Fourth: I believe the government overreached in assuming control over marriage in the first place. Marriage is a moral contract, not a legal one. No one is being jailed if they cheat on their spouse, and the government doesn’t care how many people shack up together, unless they seek a formal marriage. The unraveling of assets in a divorce is similar to the dissolution of a business, really.
Marriage is a religious institution, and it should be up to religions to define for themselves. Yes, there are economic considerations in creating a new legal entity through marriage, but those could be handled through modifications of existing legal constructs. Rather than a marriage, form a domestic partnership. I’m perfectly fine with the governmental side of it all being handled as civil unions for everyone, including myself. My marriage to my wife means far more to me than the mere legal component, and my promises to her go far beyond anything the government can ever enforce.
So leave to the government the things the government should care about. If my sister and I, for example, were to both lose our spouses, why not allow us to create a joint household for economic purposes? Marriage doesn’t even enter into it—it would simply be for mutual economic and parental support as we continue to raise our respective kids. If two (or three or four) single mothers want to do the same thing, why not? Remember “Full House”? The government doesn’t need to worry about who gets to enter into such an agreement—being a legal adult is sufficient, just like forming a business.
Let individual religions—or lack thereof—determine a marriage however they want. Leave the government out of it. No, it’s not a perfect solution, but I think it would meet everyone’s needs much better than what we’ve got.
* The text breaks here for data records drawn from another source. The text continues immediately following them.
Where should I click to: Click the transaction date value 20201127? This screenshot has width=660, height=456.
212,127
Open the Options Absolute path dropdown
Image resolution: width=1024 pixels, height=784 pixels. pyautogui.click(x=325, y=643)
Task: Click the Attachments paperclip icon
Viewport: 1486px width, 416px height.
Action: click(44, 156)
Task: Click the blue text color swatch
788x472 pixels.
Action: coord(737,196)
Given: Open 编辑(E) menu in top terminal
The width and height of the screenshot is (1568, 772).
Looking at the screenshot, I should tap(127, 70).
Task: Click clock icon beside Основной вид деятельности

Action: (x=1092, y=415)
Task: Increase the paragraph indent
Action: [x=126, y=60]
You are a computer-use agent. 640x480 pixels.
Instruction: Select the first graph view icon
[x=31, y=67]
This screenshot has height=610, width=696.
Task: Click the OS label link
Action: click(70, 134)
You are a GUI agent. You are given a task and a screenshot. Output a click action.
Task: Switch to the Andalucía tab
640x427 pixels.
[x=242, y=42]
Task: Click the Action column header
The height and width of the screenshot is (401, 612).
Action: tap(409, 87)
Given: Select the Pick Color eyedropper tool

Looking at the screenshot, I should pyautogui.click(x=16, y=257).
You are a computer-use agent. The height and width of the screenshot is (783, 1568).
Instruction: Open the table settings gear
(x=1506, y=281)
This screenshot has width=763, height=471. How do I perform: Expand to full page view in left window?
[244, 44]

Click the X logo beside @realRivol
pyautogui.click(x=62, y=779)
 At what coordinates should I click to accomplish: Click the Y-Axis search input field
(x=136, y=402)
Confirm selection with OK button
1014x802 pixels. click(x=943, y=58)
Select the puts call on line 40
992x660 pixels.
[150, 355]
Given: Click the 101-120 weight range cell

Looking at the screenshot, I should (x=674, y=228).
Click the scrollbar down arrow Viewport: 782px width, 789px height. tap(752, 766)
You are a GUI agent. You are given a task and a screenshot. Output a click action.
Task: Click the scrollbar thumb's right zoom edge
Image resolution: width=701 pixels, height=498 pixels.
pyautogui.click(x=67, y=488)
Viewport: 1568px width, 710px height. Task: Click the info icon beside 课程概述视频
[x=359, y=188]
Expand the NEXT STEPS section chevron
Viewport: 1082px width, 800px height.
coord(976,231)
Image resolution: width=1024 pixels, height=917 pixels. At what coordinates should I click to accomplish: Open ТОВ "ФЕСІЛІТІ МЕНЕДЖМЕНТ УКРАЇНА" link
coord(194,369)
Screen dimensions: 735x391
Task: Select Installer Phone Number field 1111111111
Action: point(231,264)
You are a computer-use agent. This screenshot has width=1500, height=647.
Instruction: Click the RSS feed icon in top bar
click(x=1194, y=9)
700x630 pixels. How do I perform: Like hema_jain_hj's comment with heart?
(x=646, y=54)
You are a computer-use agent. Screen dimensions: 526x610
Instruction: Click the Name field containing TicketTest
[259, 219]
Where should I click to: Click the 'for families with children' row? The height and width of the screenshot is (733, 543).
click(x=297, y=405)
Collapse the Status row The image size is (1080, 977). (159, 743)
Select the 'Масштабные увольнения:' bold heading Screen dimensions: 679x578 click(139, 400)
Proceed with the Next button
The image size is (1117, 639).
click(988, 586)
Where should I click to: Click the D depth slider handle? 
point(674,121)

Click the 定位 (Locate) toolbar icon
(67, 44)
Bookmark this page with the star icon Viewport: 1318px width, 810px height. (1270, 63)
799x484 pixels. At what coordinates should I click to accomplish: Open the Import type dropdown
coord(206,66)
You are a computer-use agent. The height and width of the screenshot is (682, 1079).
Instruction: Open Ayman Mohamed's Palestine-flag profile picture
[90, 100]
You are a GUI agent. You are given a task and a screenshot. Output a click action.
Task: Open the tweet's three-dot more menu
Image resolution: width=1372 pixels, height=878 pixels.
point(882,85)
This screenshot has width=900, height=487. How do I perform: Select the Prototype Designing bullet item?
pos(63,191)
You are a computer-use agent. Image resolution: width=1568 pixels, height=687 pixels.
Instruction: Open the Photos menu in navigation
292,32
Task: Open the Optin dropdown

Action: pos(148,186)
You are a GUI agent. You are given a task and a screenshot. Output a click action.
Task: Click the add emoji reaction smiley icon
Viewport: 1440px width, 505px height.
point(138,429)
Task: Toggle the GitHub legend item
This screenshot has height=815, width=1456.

There you go: my reasons for the position I take. I know there are people who will still feel my position indefensible. Just the other day one of my Facebook friends stated she couldn’t think of a single good reason for denying gay marriage. I don’t think it’s from a lack of imagination, but simply a lack of candidness. What she was really saying is that she doesn’t accept a single reason.
And that’s okay. It’s her head—she’s the one who has to live there. I live in mine, and I find it adequate, if not always comfortable. There are people who are convinced I’m a terrible, hateful person, and they are free to think that. I wish they wouldn’t, or would least offer some sort of proof beyond my differing opinion on how society should be engineered. I suspect, nine times out of ten, they’re either not really thinking about it, or are looking for justification so they can feel okay about hating me.
There are reasons for and against any change we may wish to make in society. We may not like or accept one another’s reasons, or our frameworks for deciding, but that’s life. The only society where everyone agrees is either one where everyone is the same, or everyone is forced to do what one or a few say—and neither would be much fun. I prefer one where we each have a say and the majority gets their way. It’s not perfect, especially when you’re in the minority, but it’s better than about anything else.
I’m prepared to either live with whatever we all come up with—that’s what democracy is about, after all—or to go find someplace that better represents how I want to live. Hating people takes too much time and effort, and I have better things to do with both. You might be surprised, perhaps, at just how little time I spend fretting about who gets to marry whom, except when people keep forcing the issue on me. I’d rather be writing my novel, or playing with my kids, or…just about anything else, frankly.
I’m just one guy. I’m not your enemy. I simply disagree with you on this issue. I may be right there beside you on others. If disagreement is evil, then we’re all evil together.